È partita la mobilitazione delle Regioni del Nord Italia contro i nuovi paletti Ue della direttiva sulla qualità dell’aria. “È sostenibilità o follia?”, si chiede il presidente della Regione Lombardia, Attilio Fontana, presentando a Bruxelles la posizione condivisa anche da Piemonte, Veneto ed Emilia-Romagna contro la proposta della Commissione Europea, la cui ambizione è quella di adeguarsi, seppur gradualmente, ai parametri individuati dall’Organizzazione mondiale della sanità.
La revisione Ue concede otto anni di tempo agli Stati membri per adeguarsi ai nuovi limiti, che entreranno ufficialmente in vigore soltanto il 1 gennaio 2030. Tutti questi valori dovranno essere rivisti a partire dal 2028, ogni 5 anni, in base alle nuove evidenze scientifiche e alle tecnologie disponibili, con la possibilità di adeguarsi all’Oms prima di metà secolo.
Misure “irragionevoli” nell’ottica di Fontana.

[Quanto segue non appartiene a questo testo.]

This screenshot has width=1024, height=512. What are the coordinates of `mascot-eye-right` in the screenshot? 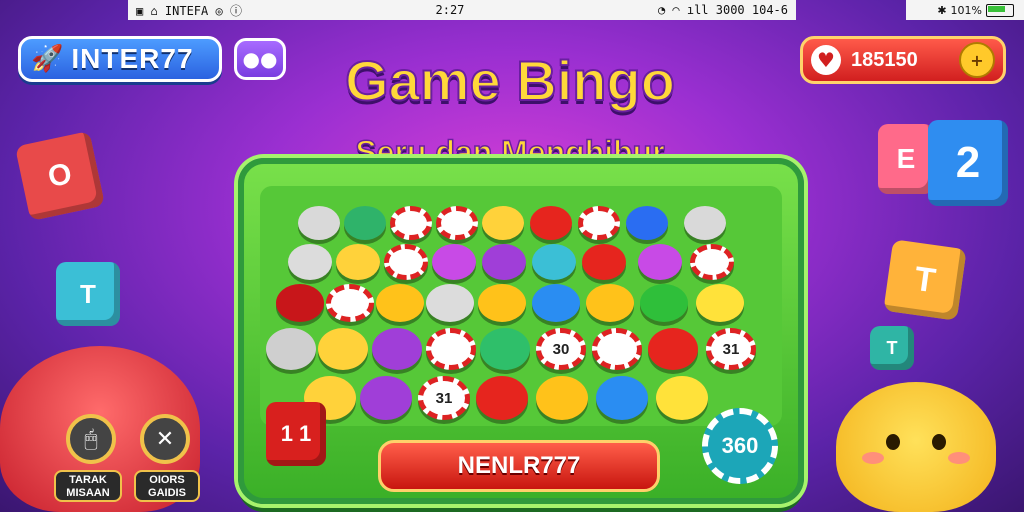 It's located at (939, 442).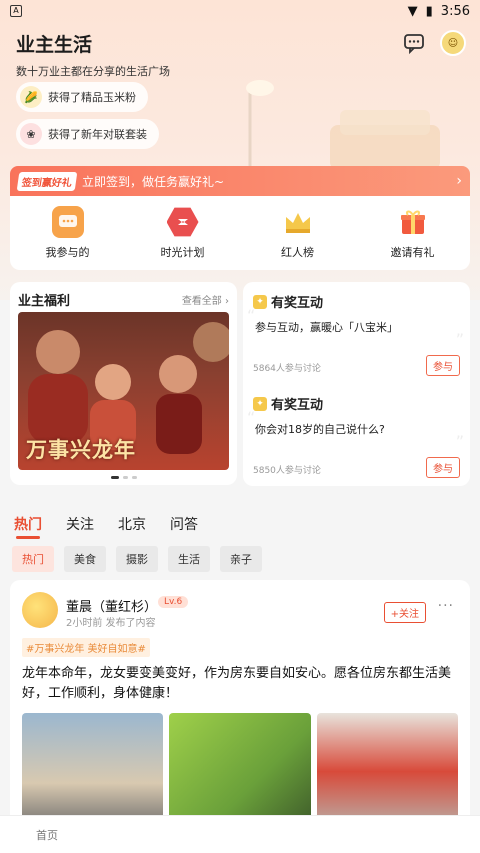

Il cui prezzo da pagare sarebbe “la chiusura nella Pianura Padana del 75 per cento delle attività produttive, impedire la circolazione dei tre quarti dei veicoli che oggi circolano, chiudere il 75 per cento degli allevamenti e delle attività agricole del nostro territorio e avremmo più del 60 per cento dei nostri riscaldamenti che sarebbero fuori legge”.
All’offensiva hanno preso parte i presidenti del Consiglio regionale del Veneto e della regione Piemonte, Roberto Ciambetti e Alberto Cirio, secondo il quale le modifiche sono “assolutamente irraggiungibili”.
Gli allarmi lanciati dai tre presidenti suonano come una sorta di autodenuncia pubblica, visto che la Pianura Padana è l’area più inquinata d’Europa. Un fattore che incide in modo evidente sulla speranza di vita nelle regioni padane. Il problema, quindi, sono le regole introdotte dall’Ue per ridurre il livello di inquinamento o un vetusto modello produttivo?